Abstract
While the boundary layer behavior dictates the heat transfer of a single-phase flow, the bubble layer dominates the boiling heat transfer of a low void fraction two-phase flow. The bubble layer is a highly viscous layer of crowded bubbles flowing parallel to the heating surface. In a subcooled or low quality boiling flow, the bubble layer locates between the main liquid stream and the heated wall. It shields the wall from the incoming cooling liquid so that the wall can be overheated and reach the heat flux density causing Departure from Nucleate Boiling (DNB). Increase in the DNB heat flux of the rod bundle in a PWR core can be achieved by breaking the bubble layer.

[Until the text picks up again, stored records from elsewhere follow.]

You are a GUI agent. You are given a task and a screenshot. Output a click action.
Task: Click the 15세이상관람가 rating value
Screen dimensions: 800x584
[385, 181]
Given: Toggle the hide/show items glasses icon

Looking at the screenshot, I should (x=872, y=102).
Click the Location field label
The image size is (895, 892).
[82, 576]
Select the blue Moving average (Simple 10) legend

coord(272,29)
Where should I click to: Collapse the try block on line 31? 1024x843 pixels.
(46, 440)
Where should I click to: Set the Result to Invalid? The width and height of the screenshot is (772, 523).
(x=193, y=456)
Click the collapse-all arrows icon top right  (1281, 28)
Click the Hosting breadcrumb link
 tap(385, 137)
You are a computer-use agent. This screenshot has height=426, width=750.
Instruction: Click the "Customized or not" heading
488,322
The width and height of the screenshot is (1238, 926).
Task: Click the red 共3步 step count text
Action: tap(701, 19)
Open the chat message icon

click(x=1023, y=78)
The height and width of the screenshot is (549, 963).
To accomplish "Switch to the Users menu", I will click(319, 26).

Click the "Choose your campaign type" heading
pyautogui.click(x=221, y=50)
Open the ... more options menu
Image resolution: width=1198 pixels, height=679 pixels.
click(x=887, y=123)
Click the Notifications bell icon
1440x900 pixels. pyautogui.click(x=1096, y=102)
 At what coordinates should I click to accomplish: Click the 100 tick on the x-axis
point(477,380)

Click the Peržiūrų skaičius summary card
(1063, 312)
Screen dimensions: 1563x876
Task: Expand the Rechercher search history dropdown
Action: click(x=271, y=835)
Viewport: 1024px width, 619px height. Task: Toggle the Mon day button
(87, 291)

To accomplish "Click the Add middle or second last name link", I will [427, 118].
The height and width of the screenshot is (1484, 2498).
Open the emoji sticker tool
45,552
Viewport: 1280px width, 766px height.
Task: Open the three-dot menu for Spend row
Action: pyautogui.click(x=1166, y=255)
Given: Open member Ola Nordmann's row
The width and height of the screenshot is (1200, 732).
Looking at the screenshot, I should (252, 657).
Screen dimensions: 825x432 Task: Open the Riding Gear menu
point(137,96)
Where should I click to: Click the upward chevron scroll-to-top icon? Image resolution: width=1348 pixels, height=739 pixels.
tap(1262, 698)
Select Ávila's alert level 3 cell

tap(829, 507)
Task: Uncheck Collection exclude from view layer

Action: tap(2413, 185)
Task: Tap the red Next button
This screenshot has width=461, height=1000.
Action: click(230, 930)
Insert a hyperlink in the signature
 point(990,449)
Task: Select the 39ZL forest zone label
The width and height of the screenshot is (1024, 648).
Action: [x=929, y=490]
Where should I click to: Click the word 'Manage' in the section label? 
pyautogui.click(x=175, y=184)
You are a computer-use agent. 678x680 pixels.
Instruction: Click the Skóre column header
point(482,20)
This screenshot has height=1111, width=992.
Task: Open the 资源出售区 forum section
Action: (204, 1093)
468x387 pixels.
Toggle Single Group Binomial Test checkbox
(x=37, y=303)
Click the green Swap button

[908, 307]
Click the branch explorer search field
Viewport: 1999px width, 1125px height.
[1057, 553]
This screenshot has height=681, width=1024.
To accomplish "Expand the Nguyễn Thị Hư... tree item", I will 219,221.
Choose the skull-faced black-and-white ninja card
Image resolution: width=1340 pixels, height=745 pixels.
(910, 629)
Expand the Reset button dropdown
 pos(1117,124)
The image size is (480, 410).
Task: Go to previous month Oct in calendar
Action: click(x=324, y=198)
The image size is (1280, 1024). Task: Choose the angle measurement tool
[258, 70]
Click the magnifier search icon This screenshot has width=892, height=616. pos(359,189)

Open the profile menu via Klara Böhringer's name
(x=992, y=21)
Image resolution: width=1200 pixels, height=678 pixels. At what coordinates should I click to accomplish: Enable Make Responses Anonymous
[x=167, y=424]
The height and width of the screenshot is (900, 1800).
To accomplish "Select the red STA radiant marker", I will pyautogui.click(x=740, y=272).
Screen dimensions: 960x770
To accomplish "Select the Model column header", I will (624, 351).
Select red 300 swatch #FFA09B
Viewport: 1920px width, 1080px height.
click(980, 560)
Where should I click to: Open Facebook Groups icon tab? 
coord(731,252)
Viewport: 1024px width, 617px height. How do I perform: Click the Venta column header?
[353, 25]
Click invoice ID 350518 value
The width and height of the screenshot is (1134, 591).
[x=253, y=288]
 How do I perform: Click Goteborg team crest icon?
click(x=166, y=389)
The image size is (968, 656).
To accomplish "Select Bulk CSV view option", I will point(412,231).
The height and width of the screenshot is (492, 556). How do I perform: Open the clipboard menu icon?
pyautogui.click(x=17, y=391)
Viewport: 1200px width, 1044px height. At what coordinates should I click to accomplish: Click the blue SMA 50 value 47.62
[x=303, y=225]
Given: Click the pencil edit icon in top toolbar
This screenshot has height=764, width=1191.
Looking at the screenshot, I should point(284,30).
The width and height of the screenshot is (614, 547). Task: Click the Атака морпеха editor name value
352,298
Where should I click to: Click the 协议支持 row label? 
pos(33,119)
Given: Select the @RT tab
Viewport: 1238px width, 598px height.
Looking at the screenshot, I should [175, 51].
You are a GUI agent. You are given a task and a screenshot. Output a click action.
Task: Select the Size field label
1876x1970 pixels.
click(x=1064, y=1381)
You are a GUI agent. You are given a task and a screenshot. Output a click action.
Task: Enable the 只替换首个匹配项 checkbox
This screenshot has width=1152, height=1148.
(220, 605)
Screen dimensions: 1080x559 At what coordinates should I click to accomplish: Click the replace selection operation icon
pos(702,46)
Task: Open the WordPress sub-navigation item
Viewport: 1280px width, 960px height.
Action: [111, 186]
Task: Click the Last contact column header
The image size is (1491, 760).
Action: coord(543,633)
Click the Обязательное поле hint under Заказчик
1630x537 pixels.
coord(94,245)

One way to break the bubble layer is to introduce the coolant flow normal to the fuel rods. Normal flow may induce vibration of the rod banks. However, flow-induced vibration is absent in a crossed-rod matrix when two adjacent banks of rods are in contact at a 90 degree angle. However, this may cause concern to the reactor designer, because the rod-contact point produces a hot spot which might cause a premature DNB. This paper reports the DNB heat fluxes measured in freon flow normal to a crossed-rod matrix having all rods heated. The result is that the DNB heat flux at the rod-contact point is much higher than that in flow parallel to the rod bundles.